Data supplied =
+++++
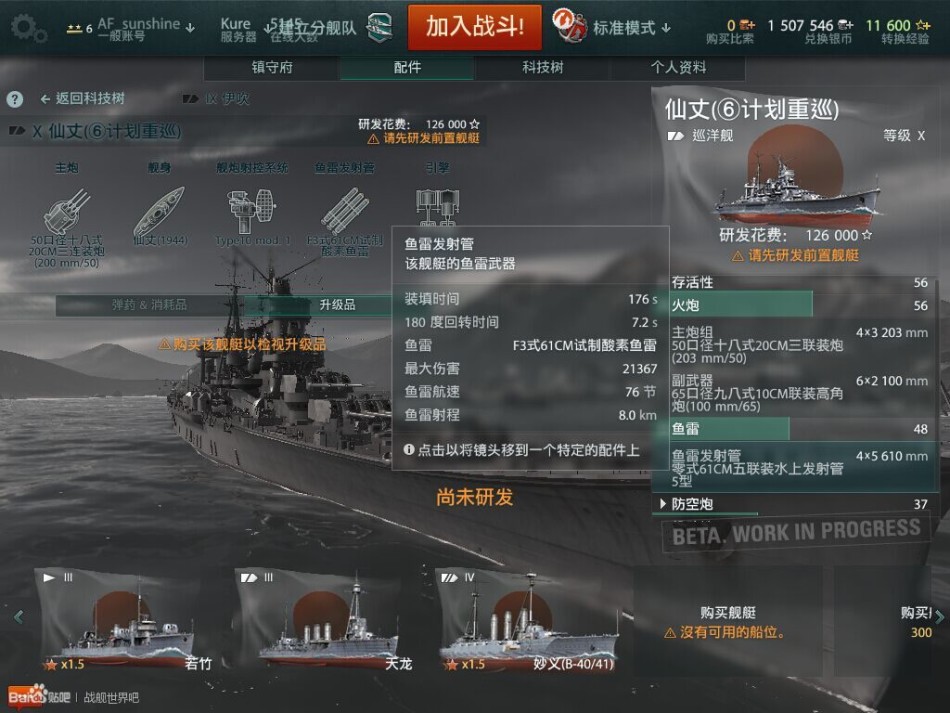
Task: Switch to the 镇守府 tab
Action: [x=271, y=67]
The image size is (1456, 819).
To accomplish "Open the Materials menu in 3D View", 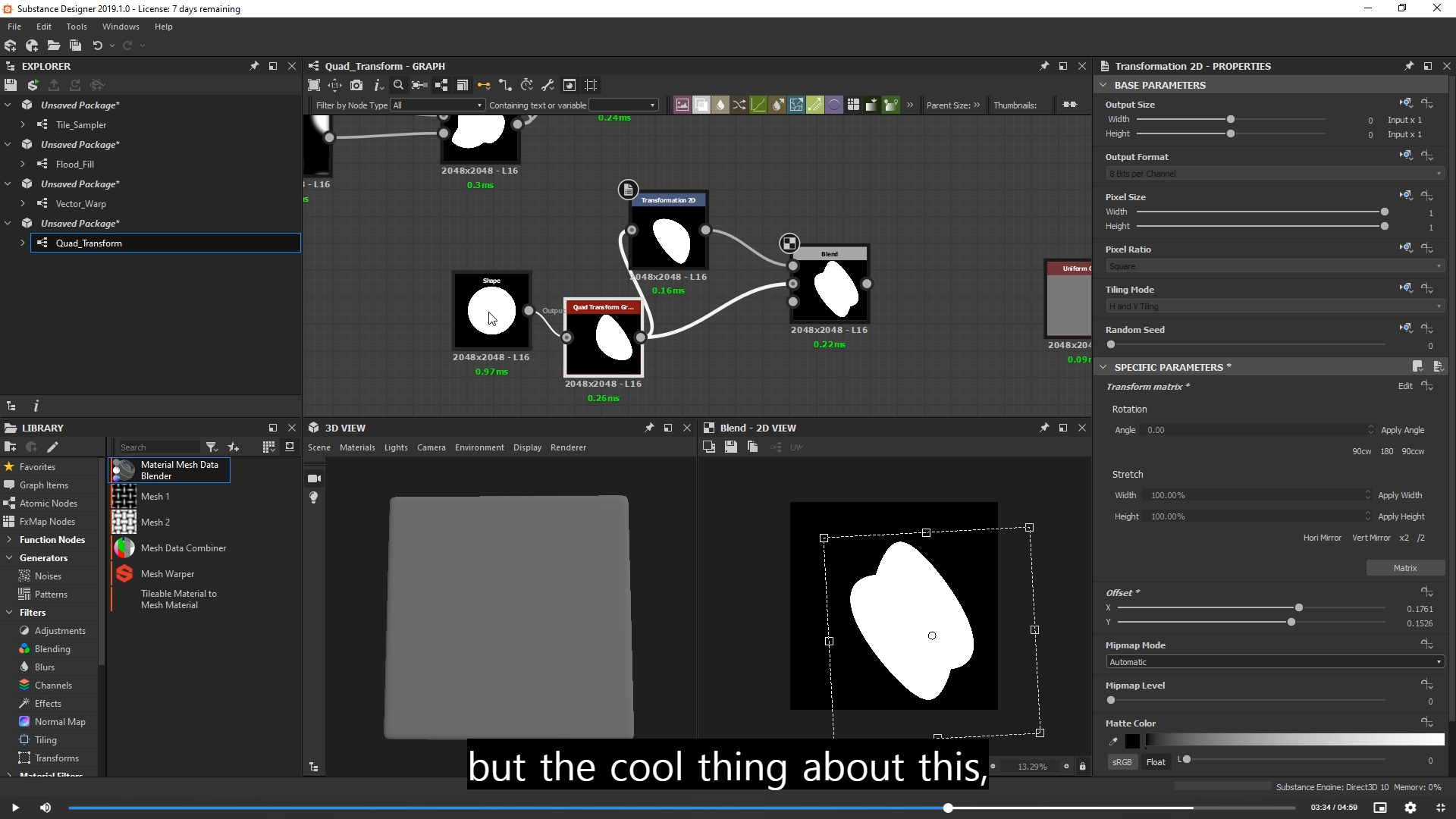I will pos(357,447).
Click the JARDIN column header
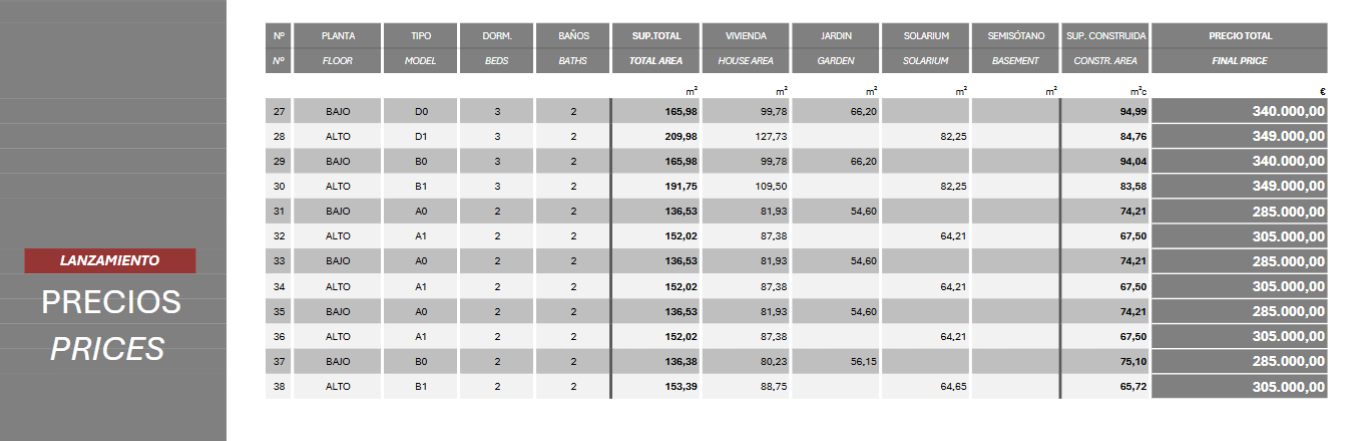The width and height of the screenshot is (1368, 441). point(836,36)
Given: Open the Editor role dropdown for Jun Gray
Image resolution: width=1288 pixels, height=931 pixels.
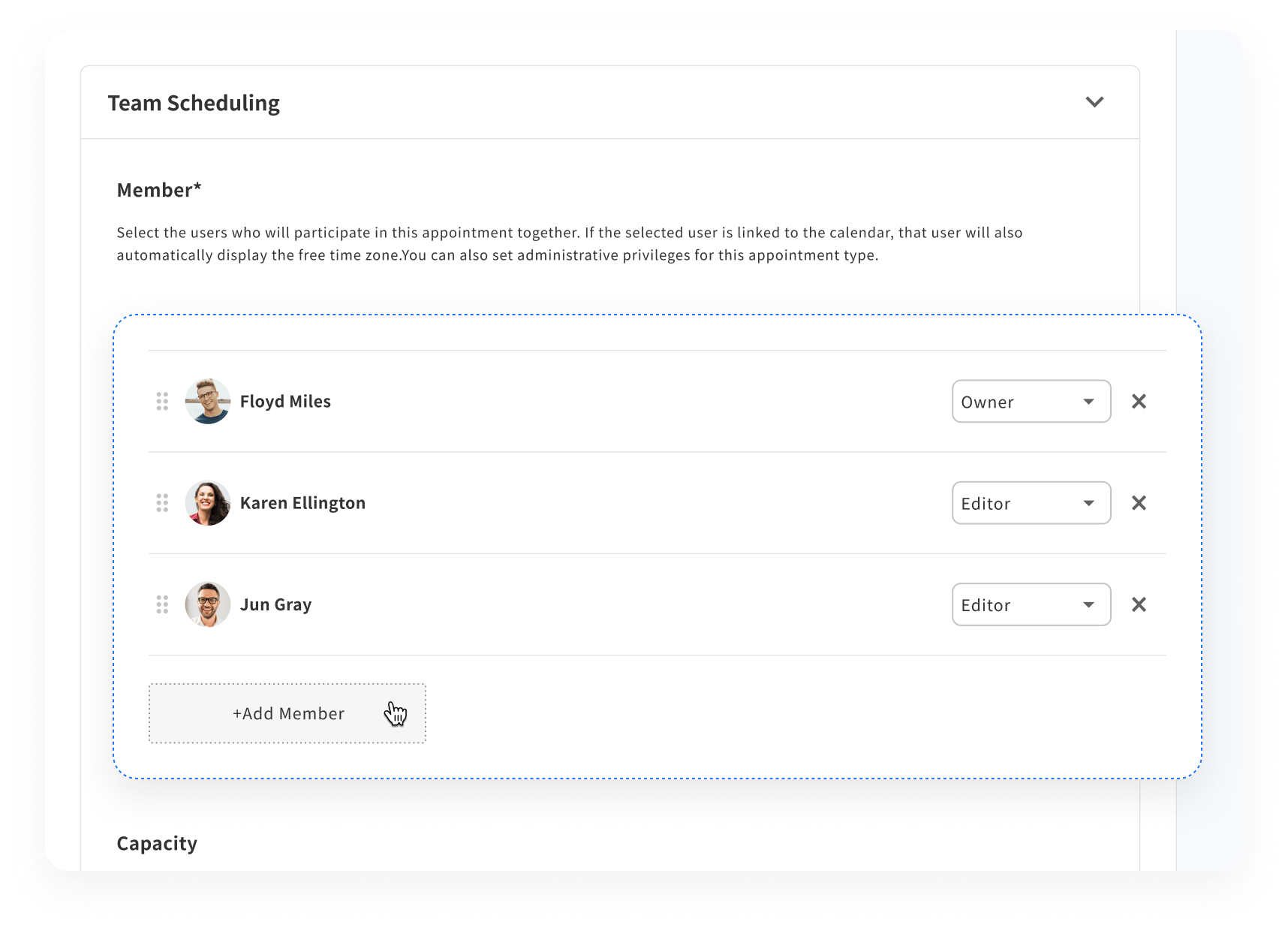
+++++
Render the part of the listing that opens with the line containing "Click the JARDIN column header" and runs through the end of the listing as a numbered list, omitting blank lines. Leave the pictures out of the answer.

Output for this task =
1. Click the JARDIN column header
2. The width and height of the screenshot is (1368, 441). point(836,36)
3. Given: Open the Editor role dropdown for Jun Gray
4. Image resolution: width=1288 pixels, height=931 pixels.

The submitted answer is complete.